Required task 1 :: Retype the passage of the manatee snorkeling trip account that begins with the words containing "Let's continue with" and ends with "water year round.".

Let's continue with the adventures of the Lynnhaven Dive Center in Florida. It is early Sunday morning on Valentine's Day, February 14 in the small city of Crystal River in Citrus County, Florida near the Gulf Coast and adjacent to King's Bay. Crystal City considers itself the "Home of the Manatee", and shares the same name as the river it borders. Crystal River itself includes the King's Bay National Wildlife Refuge, acre after acre of balmy 72 degree F. spring-fed water year round.
We were roused out of bed at 5:15 so that we could have ourselves and our snorkeling gear loaded onto the bus by 6:00 AM for the very short trip to Bird's Underwater Manatee Tours. From there we would load, after a short wait, onto two pontoon boats that would slowly cruise to the nearby manatee sanctuary, where scores of Florida manatees, a subspecies of the West Indian Manatee, were relaxing, feeding or sleeping.SCUBA Diving is frowned upon near the sanctuary because a plethora of scary-looking divers and their gear can stress and frighten manatees, as well as create logistical nightmares, so only snorkeling and free diving are allowed by the tour company.
So we loaded onto the first two boats of the day as dawn was breaking with still heavy mist and fog on the river and shorelines, setting off on about a fifteen minute trip down Crystal River. We already had our wetsuits on to expedite things and sat in the semi-dark bantering and joking amongst ourselves as the boat sauntered along, until finally we could dimly make out, through the fog, the bright orange buoys with nylon lines running between them that demarcated the boundaries of the sanctuary.
We dropped anchor nearby and it didn't take long to jump into the ten to fifteen foot deep, bluish-green water and slowly begin searching for the fascinating manatee, fascinating because, believe it or not, they are closely related to elephants yet are completely aquatic creatures, are incredibly peaceful and friendly, are herbivores who spend hours a day eating marine vegetation and have forelimb flippers that they can use almost like arms, to mention a few characteristics.

Portion of a data file
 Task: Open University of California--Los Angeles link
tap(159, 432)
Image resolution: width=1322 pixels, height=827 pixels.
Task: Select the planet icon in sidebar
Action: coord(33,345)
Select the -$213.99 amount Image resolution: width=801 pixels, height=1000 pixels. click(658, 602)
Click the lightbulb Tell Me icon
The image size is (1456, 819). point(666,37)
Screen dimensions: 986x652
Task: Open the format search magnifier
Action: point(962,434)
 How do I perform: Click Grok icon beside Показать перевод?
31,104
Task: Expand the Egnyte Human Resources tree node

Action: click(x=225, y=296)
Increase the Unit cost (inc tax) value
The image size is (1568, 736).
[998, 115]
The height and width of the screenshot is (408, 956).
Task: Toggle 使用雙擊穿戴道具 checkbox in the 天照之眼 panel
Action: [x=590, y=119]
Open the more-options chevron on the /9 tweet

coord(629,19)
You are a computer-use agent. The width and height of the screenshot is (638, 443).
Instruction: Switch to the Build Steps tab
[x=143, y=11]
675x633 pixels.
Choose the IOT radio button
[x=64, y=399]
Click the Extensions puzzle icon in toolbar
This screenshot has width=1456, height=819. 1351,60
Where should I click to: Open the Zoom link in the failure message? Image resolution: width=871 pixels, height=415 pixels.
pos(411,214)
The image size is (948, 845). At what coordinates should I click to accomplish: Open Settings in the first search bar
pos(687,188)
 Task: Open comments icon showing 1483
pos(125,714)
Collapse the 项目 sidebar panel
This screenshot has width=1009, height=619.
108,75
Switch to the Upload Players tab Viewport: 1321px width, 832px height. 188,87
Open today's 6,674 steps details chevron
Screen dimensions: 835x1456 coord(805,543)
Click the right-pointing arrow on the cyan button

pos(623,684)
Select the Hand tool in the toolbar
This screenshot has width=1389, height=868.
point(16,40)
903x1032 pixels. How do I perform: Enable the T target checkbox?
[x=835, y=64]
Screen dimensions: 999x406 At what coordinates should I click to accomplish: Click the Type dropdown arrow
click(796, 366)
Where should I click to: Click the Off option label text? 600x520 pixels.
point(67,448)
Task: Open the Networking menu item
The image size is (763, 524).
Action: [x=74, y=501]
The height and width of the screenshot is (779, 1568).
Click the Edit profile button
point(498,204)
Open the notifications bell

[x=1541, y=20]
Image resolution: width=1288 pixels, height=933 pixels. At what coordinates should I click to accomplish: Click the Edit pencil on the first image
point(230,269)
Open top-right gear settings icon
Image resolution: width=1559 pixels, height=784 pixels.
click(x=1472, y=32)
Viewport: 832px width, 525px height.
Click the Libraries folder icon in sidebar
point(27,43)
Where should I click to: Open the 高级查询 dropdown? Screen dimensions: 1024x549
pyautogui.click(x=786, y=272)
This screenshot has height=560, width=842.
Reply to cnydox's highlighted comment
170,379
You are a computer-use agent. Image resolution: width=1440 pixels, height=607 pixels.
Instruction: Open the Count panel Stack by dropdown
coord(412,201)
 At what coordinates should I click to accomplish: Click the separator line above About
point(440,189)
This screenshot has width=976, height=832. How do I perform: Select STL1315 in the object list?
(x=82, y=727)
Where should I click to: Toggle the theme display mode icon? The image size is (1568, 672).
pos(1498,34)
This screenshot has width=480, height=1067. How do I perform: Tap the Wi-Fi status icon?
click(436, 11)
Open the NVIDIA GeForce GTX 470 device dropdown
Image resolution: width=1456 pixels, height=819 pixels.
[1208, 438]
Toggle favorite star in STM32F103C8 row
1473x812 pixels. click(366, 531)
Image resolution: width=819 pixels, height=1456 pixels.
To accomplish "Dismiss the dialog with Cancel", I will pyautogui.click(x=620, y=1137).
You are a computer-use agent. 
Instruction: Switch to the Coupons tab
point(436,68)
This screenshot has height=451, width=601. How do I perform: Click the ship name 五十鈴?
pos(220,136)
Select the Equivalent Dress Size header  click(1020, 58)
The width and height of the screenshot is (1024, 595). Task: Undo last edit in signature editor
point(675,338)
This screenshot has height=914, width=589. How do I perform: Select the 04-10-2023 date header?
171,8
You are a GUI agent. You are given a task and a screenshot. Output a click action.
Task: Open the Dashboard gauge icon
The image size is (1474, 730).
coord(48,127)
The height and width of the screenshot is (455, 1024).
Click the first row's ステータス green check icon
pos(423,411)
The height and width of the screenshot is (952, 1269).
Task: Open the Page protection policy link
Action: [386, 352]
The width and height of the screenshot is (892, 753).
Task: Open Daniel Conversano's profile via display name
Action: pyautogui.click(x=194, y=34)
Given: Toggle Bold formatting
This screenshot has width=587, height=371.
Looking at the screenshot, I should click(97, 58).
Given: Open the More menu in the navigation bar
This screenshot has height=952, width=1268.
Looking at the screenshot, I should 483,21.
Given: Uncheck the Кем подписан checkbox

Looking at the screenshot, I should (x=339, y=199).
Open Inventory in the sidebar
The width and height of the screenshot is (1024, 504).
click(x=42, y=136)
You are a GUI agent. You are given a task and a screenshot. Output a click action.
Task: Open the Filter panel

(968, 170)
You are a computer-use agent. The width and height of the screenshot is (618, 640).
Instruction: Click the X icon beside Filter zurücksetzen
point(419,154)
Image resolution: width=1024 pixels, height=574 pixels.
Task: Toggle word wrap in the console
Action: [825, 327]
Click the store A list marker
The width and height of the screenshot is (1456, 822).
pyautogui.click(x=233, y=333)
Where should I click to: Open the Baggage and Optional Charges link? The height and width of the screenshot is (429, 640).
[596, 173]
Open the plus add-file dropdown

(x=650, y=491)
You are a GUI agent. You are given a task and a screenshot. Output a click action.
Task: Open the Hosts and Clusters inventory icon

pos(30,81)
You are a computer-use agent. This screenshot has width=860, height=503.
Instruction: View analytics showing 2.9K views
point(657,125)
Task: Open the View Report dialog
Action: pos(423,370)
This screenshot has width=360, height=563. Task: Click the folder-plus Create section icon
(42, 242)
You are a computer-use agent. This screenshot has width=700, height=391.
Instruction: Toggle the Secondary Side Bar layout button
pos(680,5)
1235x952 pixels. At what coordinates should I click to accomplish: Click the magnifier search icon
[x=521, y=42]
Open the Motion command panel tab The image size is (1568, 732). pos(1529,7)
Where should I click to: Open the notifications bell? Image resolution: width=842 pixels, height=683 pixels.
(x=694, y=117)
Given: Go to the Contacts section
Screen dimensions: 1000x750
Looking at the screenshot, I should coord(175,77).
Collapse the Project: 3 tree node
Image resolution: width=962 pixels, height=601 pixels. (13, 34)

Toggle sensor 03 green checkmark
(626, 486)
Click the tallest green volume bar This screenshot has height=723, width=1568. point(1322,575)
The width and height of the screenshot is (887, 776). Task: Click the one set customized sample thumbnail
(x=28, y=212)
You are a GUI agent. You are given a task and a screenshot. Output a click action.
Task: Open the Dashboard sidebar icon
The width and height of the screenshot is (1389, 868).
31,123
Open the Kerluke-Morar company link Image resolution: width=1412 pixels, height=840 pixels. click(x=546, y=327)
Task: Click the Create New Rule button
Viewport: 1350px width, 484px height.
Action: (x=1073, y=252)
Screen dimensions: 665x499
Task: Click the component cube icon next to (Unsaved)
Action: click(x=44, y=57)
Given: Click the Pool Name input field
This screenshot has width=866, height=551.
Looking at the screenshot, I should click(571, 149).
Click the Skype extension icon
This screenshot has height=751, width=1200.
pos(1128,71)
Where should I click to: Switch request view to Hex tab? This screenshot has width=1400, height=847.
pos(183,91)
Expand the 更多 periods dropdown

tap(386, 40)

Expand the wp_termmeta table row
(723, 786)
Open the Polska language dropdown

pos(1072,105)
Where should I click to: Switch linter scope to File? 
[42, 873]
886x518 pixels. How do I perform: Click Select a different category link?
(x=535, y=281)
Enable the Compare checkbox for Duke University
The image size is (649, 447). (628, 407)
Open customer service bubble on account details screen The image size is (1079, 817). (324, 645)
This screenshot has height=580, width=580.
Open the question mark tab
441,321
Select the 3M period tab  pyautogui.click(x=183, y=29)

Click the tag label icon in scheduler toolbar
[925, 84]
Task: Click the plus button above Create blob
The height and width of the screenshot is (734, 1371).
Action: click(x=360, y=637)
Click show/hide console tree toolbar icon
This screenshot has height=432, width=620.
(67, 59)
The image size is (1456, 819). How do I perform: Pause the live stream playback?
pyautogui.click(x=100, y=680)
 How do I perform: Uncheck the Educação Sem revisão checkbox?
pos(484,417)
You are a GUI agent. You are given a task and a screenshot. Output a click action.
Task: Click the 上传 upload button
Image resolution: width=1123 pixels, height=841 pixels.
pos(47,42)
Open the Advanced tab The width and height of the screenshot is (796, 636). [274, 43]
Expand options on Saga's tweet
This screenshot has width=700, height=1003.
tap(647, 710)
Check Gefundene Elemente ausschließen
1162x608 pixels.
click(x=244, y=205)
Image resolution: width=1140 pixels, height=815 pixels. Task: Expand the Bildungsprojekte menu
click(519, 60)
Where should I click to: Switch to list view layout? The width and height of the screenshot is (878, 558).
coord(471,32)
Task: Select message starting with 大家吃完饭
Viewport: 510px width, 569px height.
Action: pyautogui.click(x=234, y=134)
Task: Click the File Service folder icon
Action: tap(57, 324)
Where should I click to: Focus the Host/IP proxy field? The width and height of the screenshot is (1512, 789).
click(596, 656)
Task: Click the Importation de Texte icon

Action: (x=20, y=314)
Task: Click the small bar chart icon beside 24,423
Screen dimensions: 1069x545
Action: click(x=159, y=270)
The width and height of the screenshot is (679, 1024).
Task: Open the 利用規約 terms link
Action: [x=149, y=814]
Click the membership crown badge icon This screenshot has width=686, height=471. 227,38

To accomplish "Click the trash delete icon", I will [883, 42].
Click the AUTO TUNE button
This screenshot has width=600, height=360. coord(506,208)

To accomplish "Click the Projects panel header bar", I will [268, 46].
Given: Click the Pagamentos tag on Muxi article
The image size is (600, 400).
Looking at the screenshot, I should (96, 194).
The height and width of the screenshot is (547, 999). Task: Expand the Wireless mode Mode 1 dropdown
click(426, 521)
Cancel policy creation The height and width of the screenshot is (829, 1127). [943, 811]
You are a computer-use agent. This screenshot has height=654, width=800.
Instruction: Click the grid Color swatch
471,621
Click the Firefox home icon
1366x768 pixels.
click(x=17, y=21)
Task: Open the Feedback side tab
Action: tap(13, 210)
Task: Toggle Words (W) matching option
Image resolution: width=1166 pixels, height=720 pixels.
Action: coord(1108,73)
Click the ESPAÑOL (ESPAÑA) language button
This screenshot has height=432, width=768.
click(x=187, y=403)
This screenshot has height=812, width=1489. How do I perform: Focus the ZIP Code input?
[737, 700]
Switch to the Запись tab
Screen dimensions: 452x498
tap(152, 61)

Required task 2 :: State only the number of lines in the records that contain the string "above".

Written solution 1 ::
Let's continue with the adventures of the Lynnhaven Dive Center in Florida. It is early Sunday morning on Valentine's Day, February 14 in the small city of Crystal River in Citrus County, Florida near the Gulf Coast and adjacent to King's Bay. Crystal City considers itself the "Home of the Manatee", and shares the same name as the river it borders. Crystal River itself includes the King's Bay National Wildlife Refuge, acre after acre of balmy 72 degree F. spring-fed water year round.

Written solution 2 :: 2